1. Operating Performance Ratios: Introduction
  2. Operating Performance Ratios: Fixed-Asset Turnover
  3. Operating Performance Ratios: Sales/Revenue Per Employee
  4. Operating Performance Ratios: Operating Cycle

Before we can begin to consider what fixed-asset turnover is, it’s helpful to review what fixed assets are in the first place. A fixed asset is any tangible piece of property, used over the long term, which a company owns and uses in its general operations. They are also known as capital assets and property, plant, and equipment (PP&E). (For more information on financial performance ratios more broadly, look to our tutorial on that subject.)

Although fixed assets represent only one type of assets a company owns, in many cases they are the largest share of the total asset pool. Fixed-asset turnover, then, is a ratio which aims to measure how productive a company’s fixed assets are when it comes to generating sales. The higher that the yearly turnover rate on these assets is, the better the company is at managing them and using them to generate sales.


The formula for fixed-asset turnover is as follows:

Fixed-asset turnover ratio = Revenue/PP&E

For a hypothetical company with annual revenue of $1 million and average fixed assets, or PP&E, of $200,000, the fixed-asset turnover ratio would be as follows:

$1,000,000/$200,000 = 5

To calculate a company’s fixed-asset turnover ratio, it’s useful to look to a company’s income statement for revenue figures and to a balance sheet for PP&E details.


There are ways to vary the fixed-asset turnover ratio to reflect other types of efficiency. For instance, some asset-turnover ratios make their calculations based on total assets. While it could be argued that this provides a fuller picture of a company’s activity, some analysts prefer fixed-asset turnover ratios because they represent a sizable component of the balance sheet, and thus a range of management decisions over different capital expenditures. The idea, then, is that capital investment and its results is, in fact, a better indicator of performance than what is evidenced in overall asset turnover.

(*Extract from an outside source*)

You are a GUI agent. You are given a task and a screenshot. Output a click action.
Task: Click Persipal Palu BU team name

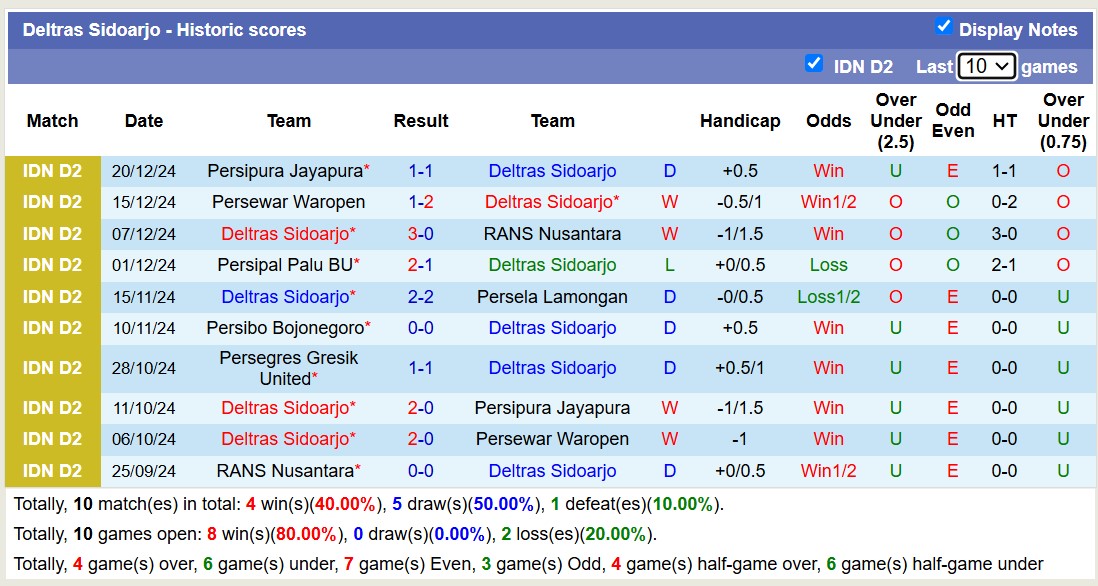[x=285, y=265]
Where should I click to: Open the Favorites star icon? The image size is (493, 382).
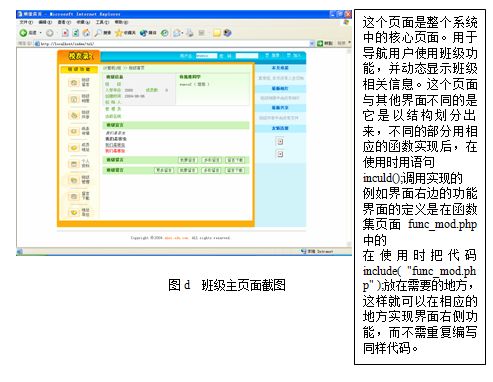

It’s important to keep in mind that fixed-asset turnover ratios are relative. There is no specific number or threshold above which a company is doing a successful job at generating revenue from its fixed asset investments. Thus, a single calculation of fixed-asset turnover ratio is not particularly useful; rather, comparing this ratio for a single company over time or between similar companies is far more helpful.

Before placing too much trust in this particular ratio, it’s also important to keep in mind that different companies in varying industries have vastly disparate investments in fixed assets. For example, tech companies often have low fixed-asset bases relative to heavy manufacturing companies. Thus, a fixed-asset turnover ratio for a leading tech company is a less useful means of gauging performance than a similar ratio would be for a heavy manufacturing company.

Higher fixed-asset turnover ratios are often the result of comparably low investments in PP&E, rather than an indication of high sales. Companies which are not capital intensive, they are better able to generate high levels of sales on relatively low capital investment. However, some industries, such as natural resource companies, tend not to experience this.